## What the exercise asks
In the records below, begin at the line containing "Task: Click the Home icon in the sidebar" and end at the line containing "Given: Hang up with the leave call button"; quote every line in that span exactly, including both boundary lines, and no others.

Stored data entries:
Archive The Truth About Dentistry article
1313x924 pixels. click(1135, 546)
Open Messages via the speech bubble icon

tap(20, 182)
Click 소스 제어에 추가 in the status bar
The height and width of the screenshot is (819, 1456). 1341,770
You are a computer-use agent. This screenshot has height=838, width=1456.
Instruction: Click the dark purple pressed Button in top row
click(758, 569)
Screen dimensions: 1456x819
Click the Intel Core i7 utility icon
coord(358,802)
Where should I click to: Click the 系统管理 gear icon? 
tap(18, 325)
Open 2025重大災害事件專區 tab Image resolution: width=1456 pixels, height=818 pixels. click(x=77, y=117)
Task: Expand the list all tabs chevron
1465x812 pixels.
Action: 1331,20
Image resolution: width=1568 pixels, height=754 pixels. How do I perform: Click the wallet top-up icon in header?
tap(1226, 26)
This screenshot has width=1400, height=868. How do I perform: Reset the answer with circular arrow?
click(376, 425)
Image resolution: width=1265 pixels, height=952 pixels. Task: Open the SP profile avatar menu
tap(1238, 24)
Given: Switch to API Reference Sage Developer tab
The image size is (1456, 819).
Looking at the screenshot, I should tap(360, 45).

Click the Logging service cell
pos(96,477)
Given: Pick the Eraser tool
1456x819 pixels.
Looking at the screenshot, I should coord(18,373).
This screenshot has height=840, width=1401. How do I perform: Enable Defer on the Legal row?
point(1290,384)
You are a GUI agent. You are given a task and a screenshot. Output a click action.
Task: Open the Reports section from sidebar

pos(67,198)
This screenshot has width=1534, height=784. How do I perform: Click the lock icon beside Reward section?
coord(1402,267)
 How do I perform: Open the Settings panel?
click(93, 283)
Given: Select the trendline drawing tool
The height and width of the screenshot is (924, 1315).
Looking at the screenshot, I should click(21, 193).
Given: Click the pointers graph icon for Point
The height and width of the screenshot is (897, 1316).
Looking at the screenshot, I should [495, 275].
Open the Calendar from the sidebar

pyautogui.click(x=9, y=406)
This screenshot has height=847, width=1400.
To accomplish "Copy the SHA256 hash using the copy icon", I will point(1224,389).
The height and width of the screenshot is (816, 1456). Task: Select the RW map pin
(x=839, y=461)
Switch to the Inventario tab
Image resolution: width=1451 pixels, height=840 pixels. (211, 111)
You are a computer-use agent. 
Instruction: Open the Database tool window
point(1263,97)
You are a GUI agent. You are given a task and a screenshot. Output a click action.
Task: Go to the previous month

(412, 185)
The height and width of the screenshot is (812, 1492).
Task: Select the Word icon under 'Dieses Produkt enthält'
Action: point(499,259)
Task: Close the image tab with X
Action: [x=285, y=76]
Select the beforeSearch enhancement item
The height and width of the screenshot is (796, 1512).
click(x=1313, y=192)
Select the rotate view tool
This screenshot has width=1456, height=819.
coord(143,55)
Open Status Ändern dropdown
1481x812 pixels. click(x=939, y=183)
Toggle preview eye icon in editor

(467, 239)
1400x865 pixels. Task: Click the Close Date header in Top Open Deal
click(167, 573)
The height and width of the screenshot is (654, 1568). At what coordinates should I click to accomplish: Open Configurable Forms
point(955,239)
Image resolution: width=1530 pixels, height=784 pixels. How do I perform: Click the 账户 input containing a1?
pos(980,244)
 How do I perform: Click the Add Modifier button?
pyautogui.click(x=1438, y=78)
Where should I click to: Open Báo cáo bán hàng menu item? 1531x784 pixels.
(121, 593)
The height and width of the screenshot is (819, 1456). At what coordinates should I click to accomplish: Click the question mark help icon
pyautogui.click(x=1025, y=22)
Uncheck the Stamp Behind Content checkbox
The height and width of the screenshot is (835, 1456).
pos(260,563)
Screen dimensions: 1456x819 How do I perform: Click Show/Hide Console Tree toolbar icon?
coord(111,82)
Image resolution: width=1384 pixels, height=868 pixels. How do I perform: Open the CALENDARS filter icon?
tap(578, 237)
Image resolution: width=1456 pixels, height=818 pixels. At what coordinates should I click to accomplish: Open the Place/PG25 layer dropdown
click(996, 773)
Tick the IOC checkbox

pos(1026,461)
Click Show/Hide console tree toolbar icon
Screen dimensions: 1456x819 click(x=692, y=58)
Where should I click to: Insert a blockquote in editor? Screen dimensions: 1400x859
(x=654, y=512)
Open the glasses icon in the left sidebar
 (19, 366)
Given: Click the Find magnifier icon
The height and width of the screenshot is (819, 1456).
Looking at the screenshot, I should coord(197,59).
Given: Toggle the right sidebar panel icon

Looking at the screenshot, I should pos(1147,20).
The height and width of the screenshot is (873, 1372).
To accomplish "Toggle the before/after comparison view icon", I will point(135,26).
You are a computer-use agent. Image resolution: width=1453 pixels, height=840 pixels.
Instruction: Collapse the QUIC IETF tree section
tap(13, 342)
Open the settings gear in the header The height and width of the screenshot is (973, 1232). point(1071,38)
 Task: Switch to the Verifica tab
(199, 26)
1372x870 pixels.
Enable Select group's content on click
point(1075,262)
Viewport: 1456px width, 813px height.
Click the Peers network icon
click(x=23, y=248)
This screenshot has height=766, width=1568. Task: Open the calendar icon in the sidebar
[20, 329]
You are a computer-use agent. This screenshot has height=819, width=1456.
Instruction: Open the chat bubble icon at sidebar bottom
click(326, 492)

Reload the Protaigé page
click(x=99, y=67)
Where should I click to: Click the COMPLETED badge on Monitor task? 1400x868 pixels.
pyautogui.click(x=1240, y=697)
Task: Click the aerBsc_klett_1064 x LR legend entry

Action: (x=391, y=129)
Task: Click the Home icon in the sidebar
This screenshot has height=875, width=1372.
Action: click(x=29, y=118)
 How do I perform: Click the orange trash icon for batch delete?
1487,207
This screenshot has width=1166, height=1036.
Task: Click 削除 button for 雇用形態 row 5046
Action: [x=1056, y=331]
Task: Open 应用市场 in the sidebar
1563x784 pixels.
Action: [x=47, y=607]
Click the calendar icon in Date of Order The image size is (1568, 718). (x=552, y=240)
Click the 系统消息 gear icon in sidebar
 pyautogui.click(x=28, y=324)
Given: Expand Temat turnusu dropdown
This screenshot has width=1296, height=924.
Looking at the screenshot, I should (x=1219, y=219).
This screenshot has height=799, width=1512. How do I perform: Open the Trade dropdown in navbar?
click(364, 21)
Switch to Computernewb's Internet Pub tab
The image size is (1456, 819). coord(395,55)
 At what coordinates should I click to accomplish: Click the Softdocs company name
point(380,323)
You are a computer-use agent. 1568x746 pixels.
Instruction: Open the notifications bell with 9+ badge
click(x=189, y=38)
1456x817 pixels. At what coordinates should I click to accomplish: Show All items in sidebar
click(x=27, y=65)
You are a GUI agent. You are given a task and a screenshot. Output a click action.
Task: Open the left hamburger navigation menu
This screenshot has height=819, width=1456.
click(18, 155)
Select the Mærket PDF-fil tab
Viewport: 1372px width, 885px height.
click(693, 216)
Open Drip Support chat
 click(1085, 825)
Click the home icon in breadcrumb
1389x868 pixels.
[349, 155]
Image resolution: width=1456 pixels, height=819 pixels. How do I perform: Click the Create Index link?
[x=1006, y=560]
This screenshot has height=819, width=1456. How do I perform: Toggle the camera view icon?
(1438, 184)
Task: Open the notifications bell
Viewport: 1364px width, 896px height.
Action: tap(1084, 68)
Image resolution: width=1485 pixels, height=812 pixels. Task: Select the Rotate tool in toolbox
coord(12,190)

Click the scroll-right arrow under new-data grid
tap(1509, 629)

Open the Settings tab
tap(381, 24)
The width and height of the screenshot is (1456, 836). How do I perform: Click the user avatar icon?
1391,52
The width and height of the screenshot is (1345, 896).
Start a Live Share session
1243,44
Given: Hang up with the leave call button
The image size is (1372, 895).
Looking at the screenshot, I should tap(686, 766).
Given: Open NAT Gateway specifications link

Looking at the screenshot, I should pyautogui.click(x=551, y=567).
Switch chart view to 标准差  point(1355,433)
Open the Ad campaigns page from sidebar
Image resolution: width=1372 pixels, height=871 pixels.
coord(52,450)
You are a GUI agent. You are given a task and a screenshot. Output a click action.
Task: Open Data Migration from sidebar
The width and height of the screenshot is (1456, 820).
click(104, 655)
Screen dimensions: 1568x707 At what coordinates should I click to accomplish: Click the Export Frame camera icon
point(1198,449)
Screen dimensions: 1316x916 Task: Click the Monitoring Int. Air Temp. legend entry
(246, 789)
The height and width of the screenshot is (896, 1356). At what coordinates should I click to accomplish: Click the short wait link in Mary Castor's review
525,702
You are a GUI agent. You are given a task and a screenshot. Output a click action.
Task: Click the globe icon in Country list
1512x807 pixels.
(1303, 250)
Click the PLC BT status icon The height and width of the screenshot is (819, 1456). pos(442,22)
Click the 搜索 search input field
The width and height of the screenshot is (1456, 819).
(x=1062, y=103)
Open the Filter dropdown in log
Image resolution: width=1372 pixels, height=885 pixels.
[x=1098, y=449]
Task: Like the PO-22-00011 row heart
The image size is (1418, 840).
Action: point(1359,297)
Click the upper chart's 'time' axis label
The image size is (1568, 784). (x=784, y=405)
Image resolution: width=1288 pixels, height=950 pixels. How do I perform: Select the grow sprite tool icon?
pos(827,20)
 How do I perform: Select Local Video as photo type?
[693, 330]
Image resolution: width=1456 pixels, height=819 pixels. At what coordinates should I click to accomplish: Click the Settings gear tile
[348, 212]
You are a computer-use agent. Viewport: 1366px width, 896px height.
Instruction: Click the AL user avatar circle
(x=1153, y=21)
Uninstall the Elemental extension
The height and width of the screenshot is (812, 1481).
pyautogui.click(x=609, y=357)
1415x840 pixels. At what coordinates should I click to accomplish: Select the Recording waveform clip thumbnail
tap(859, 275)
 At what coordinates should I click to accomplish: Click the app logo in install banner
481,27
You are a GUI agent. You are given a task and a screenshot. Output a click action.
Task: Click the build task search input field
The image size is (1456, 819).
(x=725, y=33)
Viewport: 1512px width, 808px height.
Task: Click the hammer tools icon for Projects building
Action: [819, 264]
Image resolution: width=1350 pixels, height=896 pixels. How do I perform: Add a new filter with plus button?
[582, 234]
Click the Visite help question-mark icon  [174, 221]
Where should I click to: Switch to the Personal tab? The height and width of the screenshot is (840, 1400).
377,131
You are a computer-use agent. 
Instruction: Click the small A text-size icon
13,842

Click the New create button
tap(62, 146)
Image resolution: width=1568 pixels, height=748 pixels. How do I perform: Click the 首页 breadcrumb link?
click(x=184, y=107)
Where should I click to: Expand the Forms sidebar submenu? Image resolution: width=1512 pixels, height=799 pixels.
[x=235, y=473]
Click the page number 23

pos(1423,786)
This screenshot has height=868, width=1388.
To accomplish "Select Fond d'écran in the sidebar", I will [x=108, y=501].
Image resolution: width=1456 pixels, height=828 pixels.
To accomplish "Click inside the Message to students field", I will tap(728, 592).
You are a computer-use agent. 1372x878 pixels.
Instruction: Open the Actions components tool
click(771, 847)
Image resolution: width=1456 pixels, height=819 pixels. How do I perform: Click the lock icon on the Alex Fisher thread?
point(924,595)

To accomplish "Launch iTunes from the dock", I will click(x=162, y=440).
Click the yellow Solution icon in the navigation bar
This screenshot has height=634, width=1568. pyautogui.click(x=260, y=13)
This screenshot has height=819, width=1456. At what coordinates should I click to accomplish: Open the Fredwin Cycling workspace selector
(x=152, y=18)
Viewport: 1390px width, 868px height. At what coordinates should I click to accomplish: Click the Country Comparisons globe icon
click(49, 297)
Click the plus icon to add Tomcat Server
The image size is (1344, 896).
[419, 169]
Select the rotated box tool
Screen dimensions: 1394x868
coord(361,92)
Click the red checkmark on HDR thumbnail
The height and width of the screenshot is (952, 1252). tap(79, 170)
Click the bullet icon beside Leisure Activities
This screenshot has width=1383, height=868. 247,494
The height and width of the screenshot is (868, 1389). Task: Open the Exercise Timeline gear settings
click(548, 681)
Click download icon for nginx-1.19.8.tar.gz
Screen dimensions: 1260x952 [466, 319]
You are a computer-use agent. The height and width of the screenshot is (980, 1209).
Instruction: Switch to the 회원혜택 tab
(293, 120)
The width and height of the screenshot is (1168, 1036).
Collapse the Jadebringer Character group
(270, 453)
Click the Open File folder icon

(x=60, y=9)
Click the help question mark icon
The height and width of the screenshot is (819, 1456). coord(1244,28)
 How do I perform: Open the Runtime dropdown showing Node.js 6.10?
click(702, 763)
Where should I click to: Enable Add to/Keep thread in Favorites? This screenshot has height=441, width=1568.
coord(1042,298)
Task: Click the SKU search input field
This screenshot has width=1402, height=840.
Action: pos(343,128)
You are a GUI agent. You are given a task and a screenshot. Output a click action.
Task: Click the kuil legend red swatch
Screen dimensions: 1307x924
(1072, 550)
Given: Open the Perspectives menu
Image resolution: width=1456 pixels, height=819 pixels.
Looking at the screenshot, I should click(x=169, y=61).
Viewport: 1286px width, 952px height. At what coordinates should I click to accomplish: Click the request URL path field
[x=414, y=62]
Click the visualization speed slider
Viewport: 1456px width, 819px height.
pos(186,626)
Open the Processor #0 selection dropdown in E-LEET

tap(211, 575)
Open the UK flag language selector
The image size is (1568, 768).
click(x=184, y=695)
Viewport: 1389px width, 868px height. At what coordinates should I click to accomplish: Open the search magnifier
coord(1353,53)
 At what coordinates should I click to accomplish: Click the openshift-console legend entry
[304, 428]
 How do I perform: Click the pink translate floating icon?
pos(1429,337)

## Result of the task
Task: Click the Home icon in the sidebar
This screenshot has height=875, width=1372.
Action: click(x=29, y=118)
 How do I perform: Click the orange trash icon for batch delete?
1487,207
This screenshot has width=1166, height=1036.
Task: Click 削除 button for 雇用形態 row 5046
Action: [x=1056, y=331]
Task: Open 应用市场 in the sidebar
1563x784 pixels.
Action: [x=47, y=607]
Click the calendar icon in Date of Order The image size is (1568, 718). (x=552, y=240)
Click the 系统消息 gear icon in sidebar
 pyautogui.click(x=28, y=324)
Given: Expand Temat turnusu dropdown
This screenshot has width=1296, height=924.
Looking at the screenshot, I should (x=1219, y=219).
This screenshot has height=799, width=1512. How do I perform: Open the Trade dropdown in navbar?
click(364, 21)
Switch to Computernewb's Internet Pub tab
The image size is (1456, 819). coord(395,55)
 At what coordinates should I click to accomplish: Click the Softdocs company name
point(380,323)
You are a computer-use agent. 1568x746 pixels.
Instruction: Open the notifications bell with 9+ badge
click(x=189, y=38)
1456x817 pixels. At what coordinates should I click to accomplish: Show All items in sidebar
click(x=27, y=65)
You are a GUI agent. You are given a task and a screenshot. Output a click action.
Task: Open the left hamburger navigation menu
This screenshot has height=819, width=1456.
click(18, 155)
Select the Mærket PDF-fil tab
Viewport: 1372px width, 885px height.
click(693, 216)
Open Drip Support chat
 click(1085, 825)
Click the home icon in breadcrumb
1389x868 pixels.
[349, 155]
Image resolution: width=1456 pixels, height=819 pixels. How do I perform: Click the Create Index link?
[x=1006, y=560]
This screenshot has height=819, width=1456. How do I perform: Toggle the camera view icon?
(1438, 184)
Task: Open the notifications bell
Viewport: 1364px width, 896px height.
Action: tap(1084, 68)
Image resolution: width=1485 pixels, height=812 pixels. Task: Select the Rotate tool in toolbox
coord(12,190)

Click the scroll-right arrow under new-data grid
tap(1509, 629)

Open the Settings tab
tap(381, 24)
The width and height of the screenshot is (1456, 836). How do I perform: Click the user avatar icon?
1391,52
The width and height of the screenshot is (1345, 896).
Start a Live Share session
1243,44
Given: Hang up with the leave call button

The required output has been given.